Hello! I’ve been browsing the forum for a few months and thought I’d join to benefit from the knowledge around here, for some community, and to keep me honest! I’m English, based in the UK, now doing a job that requires me to use English quite academically each day but also leaves a fair bit of free time for outside interests. Which is where foreign languages come in! I left secondary school with French, German and Spanish at the same level (though I’d studied them for different lengths of time). I then studied French and German at university and worked in France for a while.
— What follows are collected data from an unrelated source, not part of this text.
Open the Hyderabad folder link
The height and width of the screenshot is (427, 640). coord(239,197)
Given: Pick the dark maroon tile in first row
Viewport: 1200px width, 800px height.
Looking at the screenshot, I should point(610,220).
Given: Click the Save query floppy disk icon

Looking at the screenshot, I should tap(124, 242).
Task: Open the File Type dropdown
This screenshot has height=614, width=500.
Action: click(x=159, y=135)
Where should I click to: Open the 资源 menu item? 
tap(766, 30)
Thanks to other massive time commitments from graduation to now, I haven’t used much of any of them for years: the occasional French and German on trips, an abandoned German course, and quite a lot of Spanish at work for a while (also a long time ago now, really) when there was no other option.
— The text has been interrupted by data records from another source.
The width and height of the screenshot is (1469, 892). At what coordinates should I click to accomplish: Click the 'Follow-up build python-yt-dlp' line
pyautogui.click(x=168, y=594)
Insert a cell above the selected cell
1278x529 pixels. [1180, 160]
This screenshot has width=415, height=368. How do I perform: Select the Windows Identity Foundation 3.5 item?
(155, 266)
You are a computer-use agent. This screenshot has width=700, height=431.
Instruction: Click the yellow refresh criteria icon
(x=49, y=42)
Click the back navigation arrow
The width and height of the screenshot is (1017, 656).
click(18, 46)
I’ve been trying to revive them over the past few months, French in particular. With the new year approaching, what better time to set some goals for the next year?!
FRENCHI want to aim to get certified at C2 level by the end of 2020. My motivation is both personal and professional: I don’t want to lose the skill and enjoy it in any case, and also want to have professional options open to me that having the certificate (and having better French!) would provide. My framework of tasks currently looks like the following:
I want to finish going through
Grammaire progressive – niveau perfectionnement. I’ve been quite diligent at going through this, doing the exercises, and making myself flashcards. I’ve then been revising my cards each day, and referring back to the book when I’ve forgotten a rule. I should start the last unité next week. I think progress might then slow down a bit as some of the chapters there look quite heavy.
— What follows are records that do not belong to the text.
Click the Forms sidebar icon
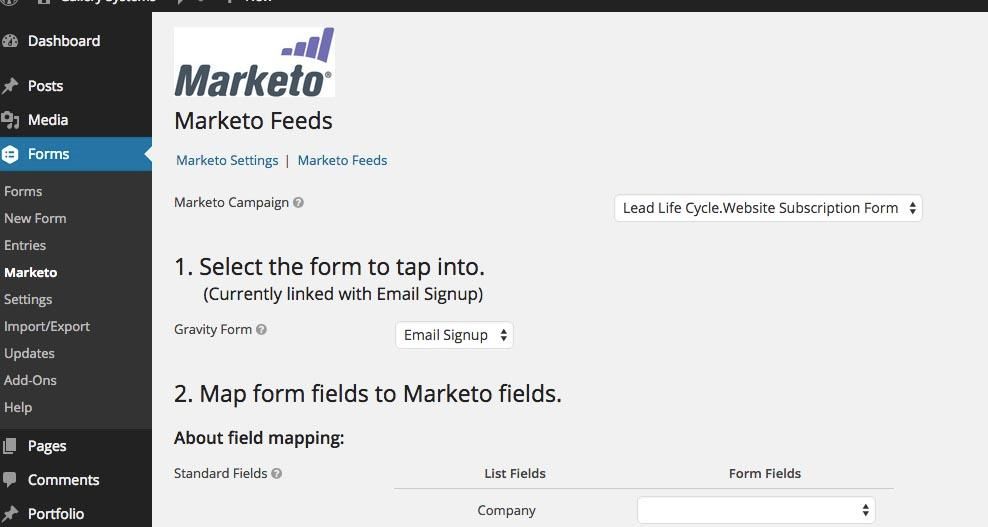This screenshot has width=988, height=527. coord(10,154)
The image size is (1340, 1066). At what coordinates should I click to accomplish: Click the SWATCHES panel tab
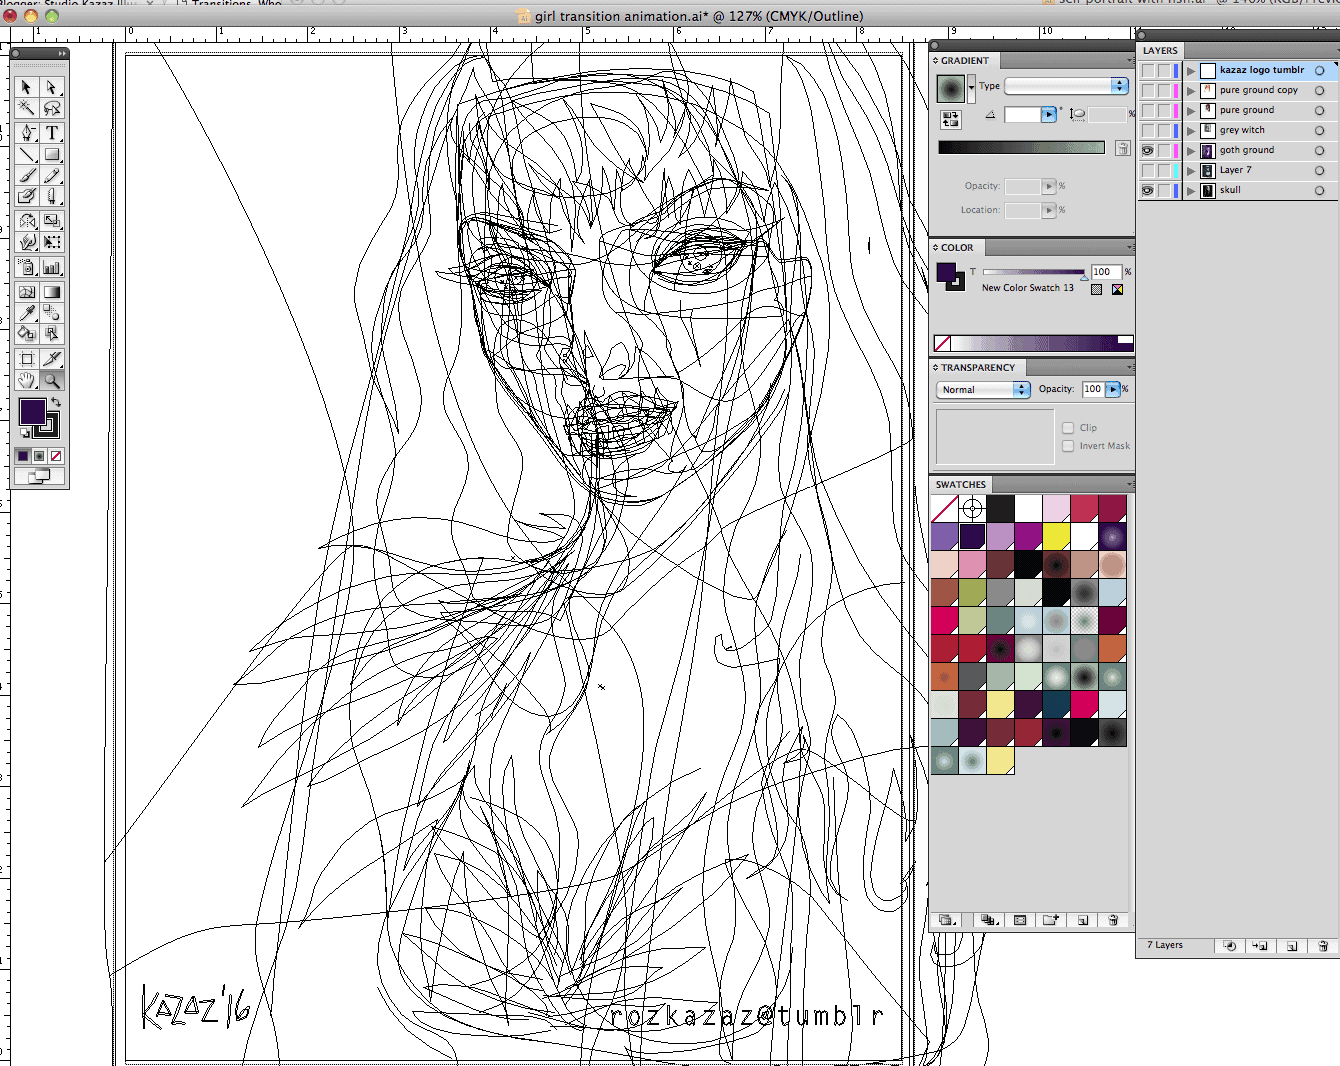point(961,485)
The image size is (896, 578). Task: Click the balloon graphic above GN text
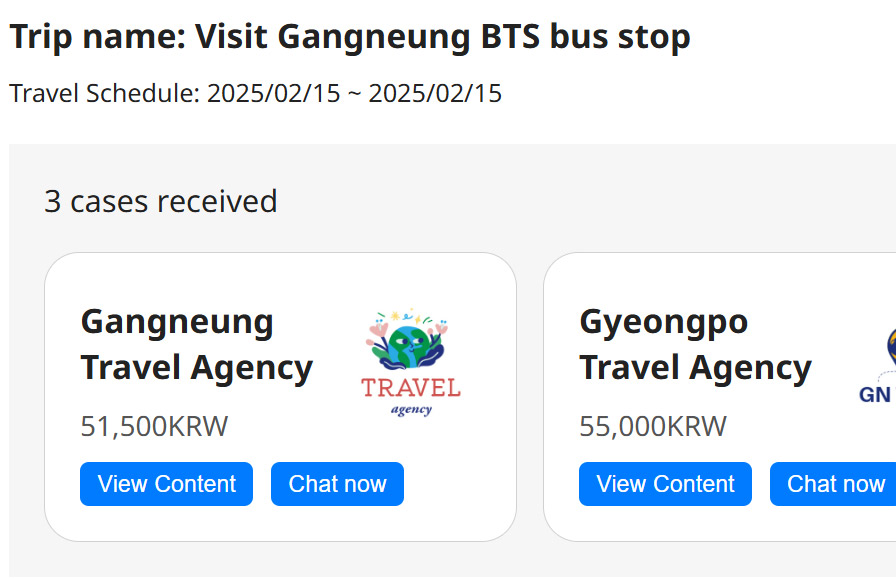pyautogui.click(x=889, y=350)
Once I’ve finished that book, I want to spend my rote study time going through
Vocabulaire progressif – niveau perfectionnement. I’ll aim to go through a double-page spread a day.
I’ve just organised a
tutor for one-on-one sessions. I’m going to use these sessions to focus on my oral French for the moment. I’m listening to something on some kind of thorny contemporary issue from France Culture or equivalent and then preparing a short presentation on it. We’ll then discuss the topic. This is very painful but probably good for me! He’s also agreed to look at/correct my written work. My writing is quite strong (if I have time to think/review etc…); I’m going to try to get started with this asap but whilst the oral is still so hard, I’ll probably not put too much pressure on myself to write as well. I’ll also be able to use him to answer queries that emerge out of my reading/listening/other work.
I’m reading
Code 93 (crime fiction) at the moment, and will continue with this, and the rest of the books in the series (which I deliberately chose as it’s something long-ish that I can get into). I’m looking up words as I go – I was debating the merit of doing this, but having built up a list of vocab already from other books I’ve read over the past few months, I am finding that words are reappearing, both in books and podcasts, and noticing them is helping to make them stick.
I’m
listening to podcasts, but this is really just a means to fill dead time, and I’m not too sure how much it is helping. I may as well continue, though, as I have to walk a lot and there’s no harm in having earphones in whilst doing so.
I’m also
watching various series/films etc. I had been doing so without looking anything up, but I have recently watched Bienvenue à Marly-Gomont writing down anything I didn’t know on a sheet of paper and looking those words up later, and found that process both efficient and helpful, whilst not spoiling my enjoyment of the film.
GERMANEventually I’d like C2 for German also, but I think C1 is a more realistic first step. A lower level exam is not worth actually sitting for me, so it might just take longer before I'm at a level when I can sit an exam. When I did the course I mentioned above, I tested into the C1 classes. I am so rusty though! I haven’t made as much progress with German so far, nor have I really decided what to focus on. It’ll have to adopt a similar approach to French, albeit it always feels so different as the two languages make completely different demands, and have completely different difficult spots.
Grammar: I have Hammer already, as well as the Lehr- und Übungsbuch der deutschen Grammatik, both of which pre-date the German spelling reform (which I never properly studied). I’m not entirely sold on either of them. If anyone had any recommendations as to a good advanced German grammar that suits independent study, I’d be grateful to hear it. The answer may well be that I just need to knuckle down… If so, the second book is probably the one I’ll go for, as it’s monolingual and I feel better about it.
Vocabulary: I have Using German Vocabulary and need to sit down and work with it. Again, not really feeling it so far.
Tutor: TBC. I just tested someone out and it was horrible! To the extent of putting me off German forever… I know I just need to try again but ugh.
Reading: I have read one fiction book and have just ordered others from the same series. This is the only thing I'm actually really enjoying with German at the moment. I do like the language, honest!
Listening/watching: again, I have started listening to some podcasts and watching some series. I’m going to rewatch the series I’ve finished (Criminal Germany) and note down unknown vocab. Podcasts will probably stay passive listening for the same reasons as above.
SPANISHI think this is going to have to be on my to do list, because the above workload is already quite heavy.
And that's about it! Looking forward to "meeting" you all here, and participating in this community.